Consciência social: É entender em que lugar você está. Nós vivemos no nosso país e em muitas sociedades do mundo muita desigualdade entre as pessoas e entre os grupos de pessoas, entre as comunidades. Então, é muito importante que os sujeitos consigam construir a capacidade de perceber, reconhecer e valorizar essas diferenças. Quando a gente trabalha, por exemplo, com os adolescentes, a gente espera que na adolescência, aquele sujeito olhe o outro em dificuldade e queira promover alguma ação ou tenha alguma atitude que o tire do lugar de dificuldades. Eu preciso ser mais para os outros. Ter a sensibilidade de olhar o entorno para, quando tiver a possibilidade, agir de maneira empática, de maneira solidária. E isso é uma habilidade emocional.

Habilidades de relacionamento: Não adianta eu ser melhor para o outro mais distante. Eu preciso ser melhor para o “próximo mais próximo” . Essa é uma frase que eu sempre usava com os alunos. Não adianta você querer ser melhor para o próximo imaginando ser o próximo, aquele da Campanha da Fraternidade. Eu preciso ser melhor para o próximo com quem convivo também . E isso é um grande desafio. Por que se relacionar com o outro esbarra sempre na diferença. Eu quero comer sorvete e o meu amigo quer tomar sopa. E sorvete e sopa, no geral, se compram em lugares diferentes . Como é que eu vou entrar em acordo com essa pessoa, para que eu tenha o meu desejo atendido, mas para que isso não implique que ele fique desassistido no desejo dele? Então, as possibilidades de relacionamento fazem parte das competências socioemocionais.

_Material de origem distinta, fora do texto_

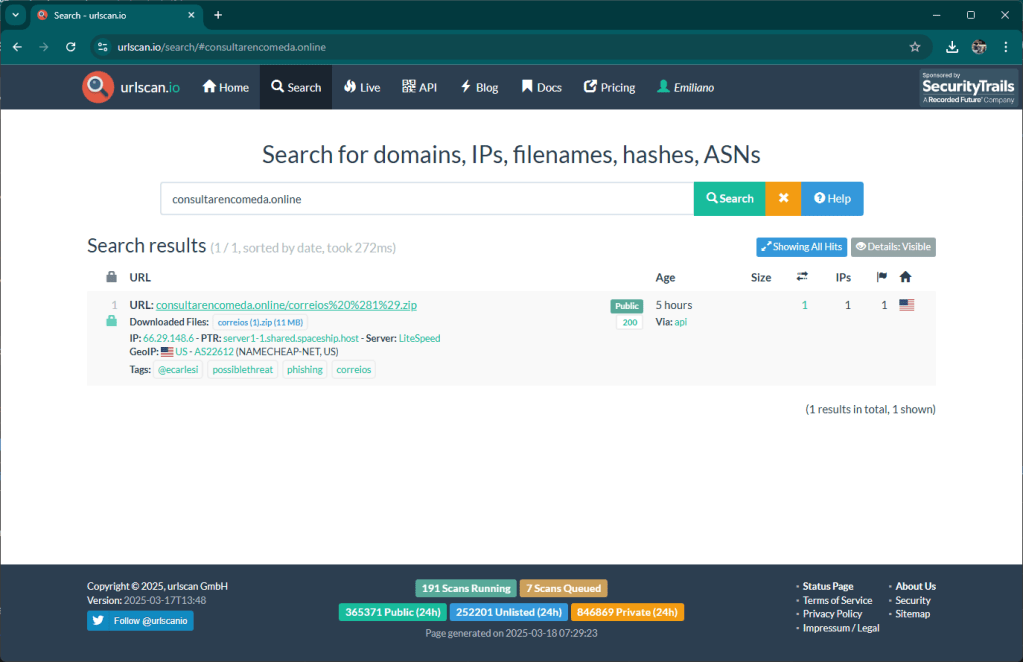Expand the tab search dropdown arrow
This screenshot has height=662, width=1023.
pyautogui.click(x=16, y=15)
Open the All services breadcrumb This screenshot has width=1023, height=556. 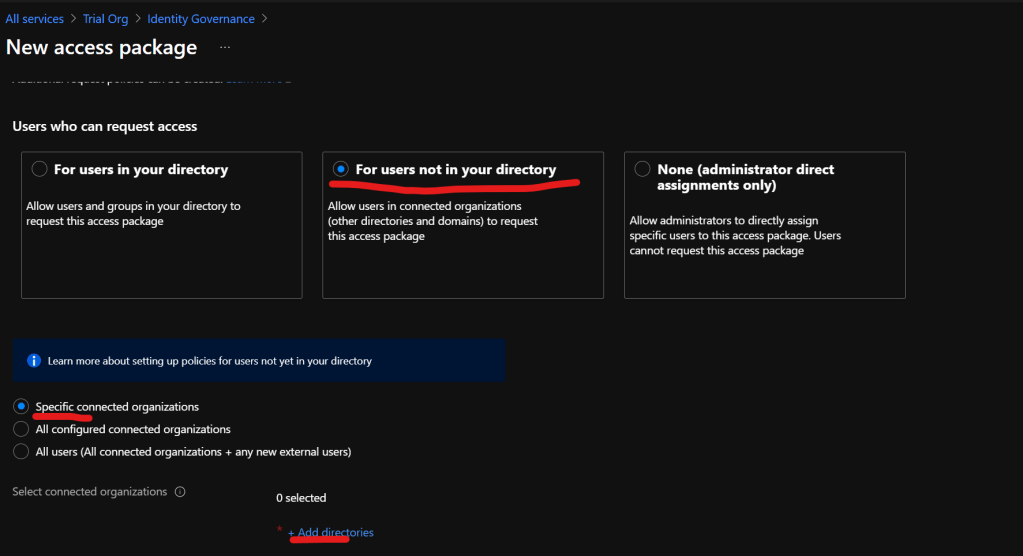click(34, 19)
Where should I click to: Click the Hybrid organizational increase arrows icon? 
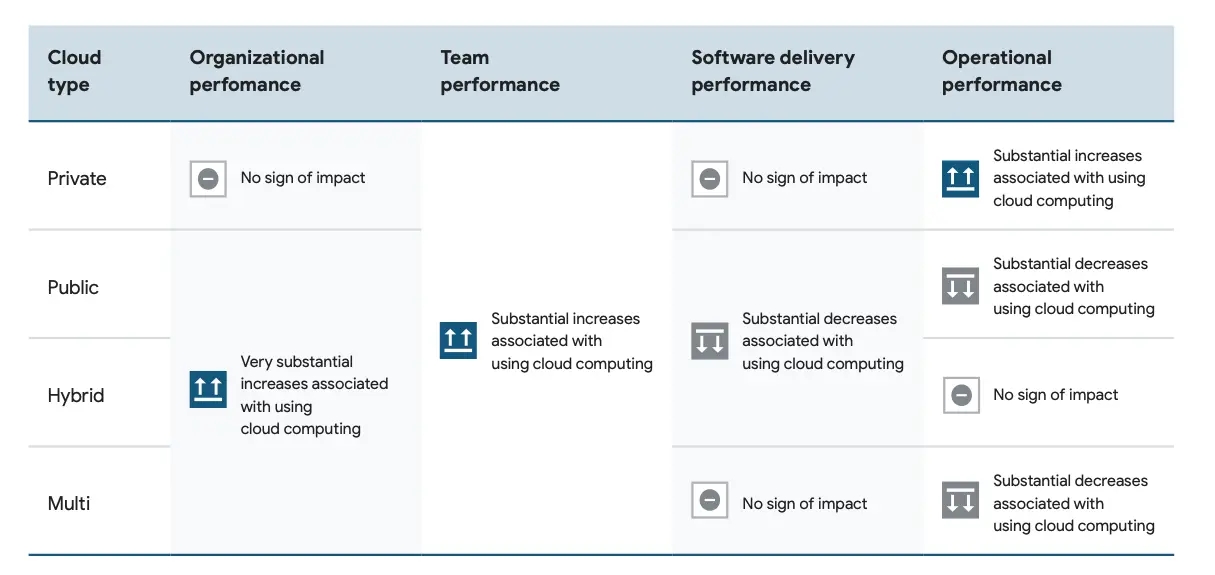[208, 389]
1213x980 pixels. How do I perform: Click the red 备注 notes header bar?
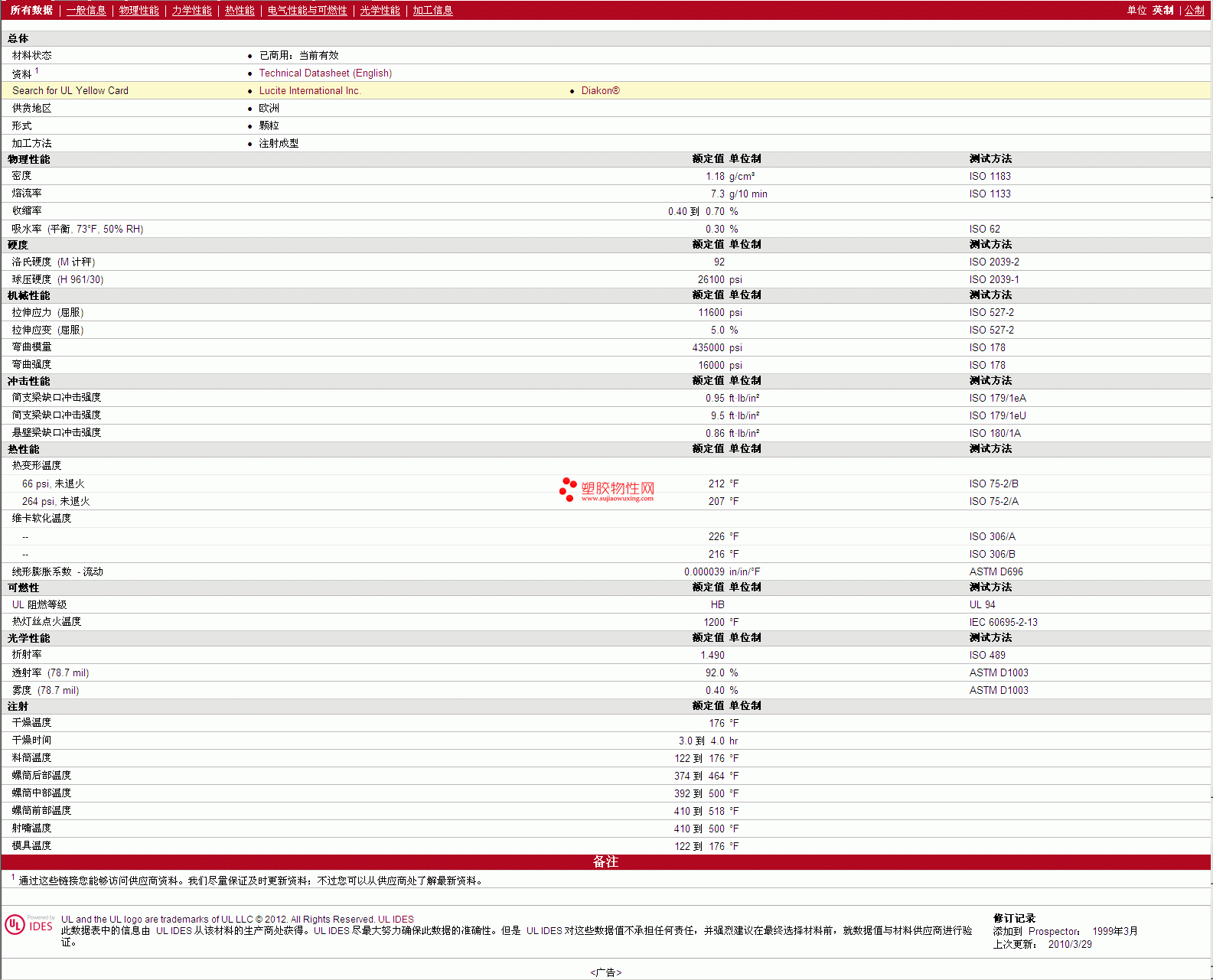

Tomada de decisão responsável: É uma tomada de decisão que não gera dor física nem humilhação, a si próprio ou ao outro. E qual é o grande desafio das escolas? O grande desafio das escolas é ter sensibilidade, com proximidade, com confiança e com escuta. E essas três coisas são pilares das relações. As escolas precisam, através de seus gestores, promover confiança, escuta e acolhimento. A partir disso, você vai, em cada pequeno gesto até grandes decisões acadêmicas, grandes ações pedagógicas, trabalhar o processo decisório como algo estratégico e benéfico para a comunidade.

Qual é a importância de as escolas trabalharem as competências socioemocionais com as famílias?
Pensar em habilidades socioemocionais sem pensar nessa parceria – escola e família – é impossível. Como é que envolvemos uma família? Em primeiro lugar, a família precisa estar convencida de que tudo o que está sendo feito dentro da escola está sendo feito para o benefício do(a) filho(a) dela. Em segundo lugar, a escola tem a missão de se apresentar para as famílias como um espaço que tem a capacidade de escutá-las, acolhê-las, mas nem sempre dizer ‘sim’ para elas. Por quê? Por amor à educação dos seus filhos e filhas. A função da escola é transformá-los em cidadãos. O cidadão é o sujeito que vai viver na coletividade. O sujeito deve abrir mão, em muitos momentos do seu egocentrismo, da sua vaidade pessoal, das suas vontades únicas e exclusivas para dar vez e voz ao outro. ‘Mas eu quero que as vontades do meu filho sejam atendidas, porque ele precisa disso, senão ele vai sofrer muito’. Será que ele vai sofrer mais se ele aprender a lidar em sociedade ou se ele tiver todas as vontades atendidas como se deseja em família? Então, o primeiro ponto que a escola precisa trabalhar  hoje é a escuta acolhedora e a confiança da família. O despertar desse sentimento de confiança na família, de que o que se está fazendo dentro da escola está se fazendo pelo benefício da própria criança e apoio à família, permitirá que se construa uma relação saudável. Isto facilitará muito o trabalho com todos os alunos.